Maxine barely looked up. “He made Rutgers,” she said. “Wait-listed at others.”

“Wow, congratulations.”

“Thank you.” But she didn’t seem thrilled.

“Maxine, won’t he be the first in your family to go to college?” the other woman said. Her tone could only have sounded more patronizing if she’d been petting a dog. “How wonderful for you.”

Maxine wrote up the ticket.

“Where is he wait-listed?”

“Princeton and Duke.”

Hearing his alma mater made Myron think again about Aimee. He flashed back to Larry and his spooky planet talk. Myron wasn’t one for bad omens or any of that, but he didn’t feel like poking the fates in the eye either. He debated trying Aimee’s phone again, but what would be the point? He thought back over last night, replayed it in his head, wondered how he could have done it differently.

Roger — Myron had forgotten that the kid was already a high school senior — came back and handed him the box of shirts. Myron took them, told Roger to put them on his account, headed out the door. He still had time before his flight.

So he drove to Brenda’s grave.

The cemetery still overlooked a schoolyard. That was what he could still not get over. The sun shone hard as it always seemed to when he visited, mocking his gloom. He stood alone. There were no other visitors. A nearby backhoe dug a hole. Myron remained still. He lifted his head and let the sun shine on his face. He could still feel that — the sun on his face. Brenda, of course, could not. Would never again.

A simple thought, but there you go.

Brenda Slaughter had only been twenty-six when she died. Had she survived, she’d have turned thirty-four in two weeks. He wondered where she’d be if Myron had kept his promise. He wondered if she’d be with him.

When she died, Brenda was in the middle of her residency in pediatric medicine. She was six-foot-four, stunning, African-American, a model. She was about to play pro basketball, the face and image that would launch the new women’s league. There had been threats made. So Myron had been hired by the league owner to protect her.

Nice job, All-Star.

He stood and stared down and clenched his fists. He never talked to her when he came here. He didn’t sit and try to meditate or any of that. He didn’t conjure up the good or her laugh or her beauty or her extraordinary presence. Cars whizzed by. The schoolyard was silent. No kids were out playing. Myron did not move.

He did not come here because he still mourned her death. He came because he didn’t.

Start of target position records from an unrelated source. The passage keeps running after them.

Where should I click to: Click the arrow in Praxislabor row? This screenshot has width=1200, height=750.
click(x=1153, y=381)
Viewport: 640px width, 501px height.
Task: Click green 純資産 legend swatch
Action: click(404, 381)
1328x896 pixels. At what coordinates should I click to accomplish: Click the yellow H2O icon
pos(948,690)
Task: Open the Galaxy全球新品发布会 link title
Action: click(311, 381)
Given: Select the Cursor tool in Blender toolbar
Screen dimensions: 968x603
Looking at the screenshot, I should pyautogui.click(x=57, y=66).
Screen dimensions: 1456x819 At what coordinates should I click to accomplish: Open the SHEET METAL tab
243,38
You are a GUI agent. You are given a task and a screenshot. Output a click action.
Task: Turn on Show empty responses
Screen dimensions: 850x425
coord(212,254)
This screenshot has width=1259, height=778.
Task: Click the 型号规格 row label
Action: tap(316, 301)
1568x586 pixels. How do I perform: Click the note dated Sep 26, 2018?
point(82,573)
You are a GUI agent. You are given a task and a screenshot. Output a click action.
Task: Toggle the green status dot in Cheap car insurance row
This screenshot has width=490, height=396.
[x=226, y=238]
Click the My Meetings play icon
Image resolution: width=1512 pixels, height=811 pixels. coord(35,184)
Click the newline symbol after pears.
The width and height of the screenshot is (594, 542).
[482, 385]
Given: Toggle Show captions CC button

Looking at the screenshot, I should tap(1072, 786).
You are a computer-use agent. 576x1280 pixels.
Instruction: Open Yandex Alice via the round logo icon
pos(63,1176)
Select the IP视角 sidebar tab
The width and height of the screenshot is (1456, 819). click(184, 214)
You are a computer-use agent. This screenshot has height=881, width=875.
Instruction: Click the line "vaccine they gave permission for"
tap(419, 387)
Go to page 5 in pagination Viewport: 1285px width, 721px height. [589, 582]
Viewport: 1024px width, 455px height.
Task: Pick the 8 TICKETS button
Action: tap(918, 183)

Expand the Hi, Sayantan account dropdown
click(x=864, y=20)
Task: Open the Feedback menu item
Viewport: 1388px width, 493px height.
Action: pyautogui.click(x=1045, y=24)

He barely remembered Brenda’s face anymore. The one kiss they shared… when he conjured it up he knew it was more imagination than memory. That was the problem. Brenda Slaughter was slipping away from him. Soon it would be as though she never existed. So Myron didn’t come here for comfort or to pay his respects. He came because he still needed to hurt, needed the wounds to stay fresh. He still wanted to be outraged because moving on — feeling at peace with what happened to her — was too obscene.